╭─ Extracted text

Fixed Rates - Unchanged Variable Rates - Unchanged

We've seen lower fixed mortgage rates over the past few weeks, and our Mortgage Rate Outlook Panel believes this mortgage rate trend will stick around. Home sales are slowing, warnings continue about over leveraged consumers and bond yields have dropped. As the demand for mortgages continues to soften, expect to see enhanced competition from lenders for new customers.

It was no surprise that the Bank of Canada held its key overnight lending rate at 1 per cent at their last meeting on May 31st. Our Panel believes we might be in for a few months of inactivity from the Governor before we see another increase.

Although Canada's economic performance warrants higher interest rates, if we make a move ahead of the pack we'll risk a spike in the Canadian Dollar and a negative impact on manufacturing and exports in general. So as the US and Europe struggle with unemployment, sluggish recovery and debt, Canada will sit and wait for the right time to move.

╰─

Print the passage of the mortgage rate update from "Fixed Rates - Unchanged" up to and including "for new customers.", verbatim.

╭─ Given data

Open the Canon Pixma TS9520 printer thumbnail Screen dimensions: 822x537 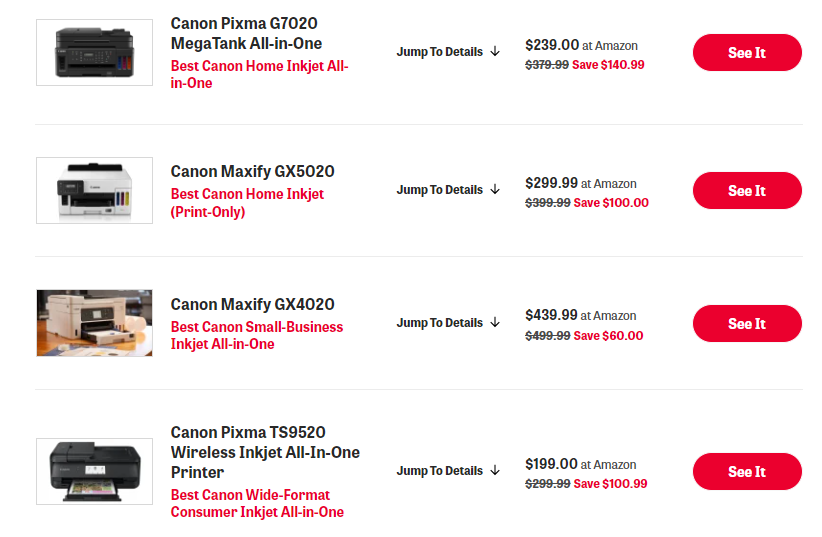coord(94,471)
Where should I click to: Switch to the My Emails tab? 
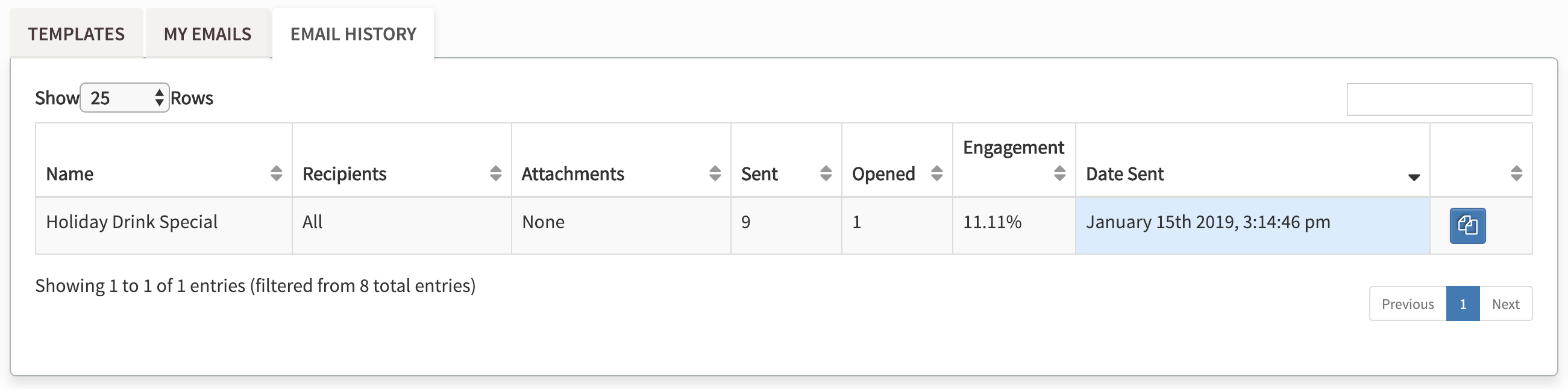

╰─

● **Full output**
Fixed Rates - Unchanged Variable Rates - Unchanged

We've seen lower fixed mortgage rates over the past few weeks, and our Mortgage Rate Outlook Panel believes this mortgage rate trend will stick around. Home sales are slowing, warnings continue about over leveraged consumers and bond yields have dropped. As the demand for mortgages continues to soften, expect to see enhanced competition from lenders for new customers.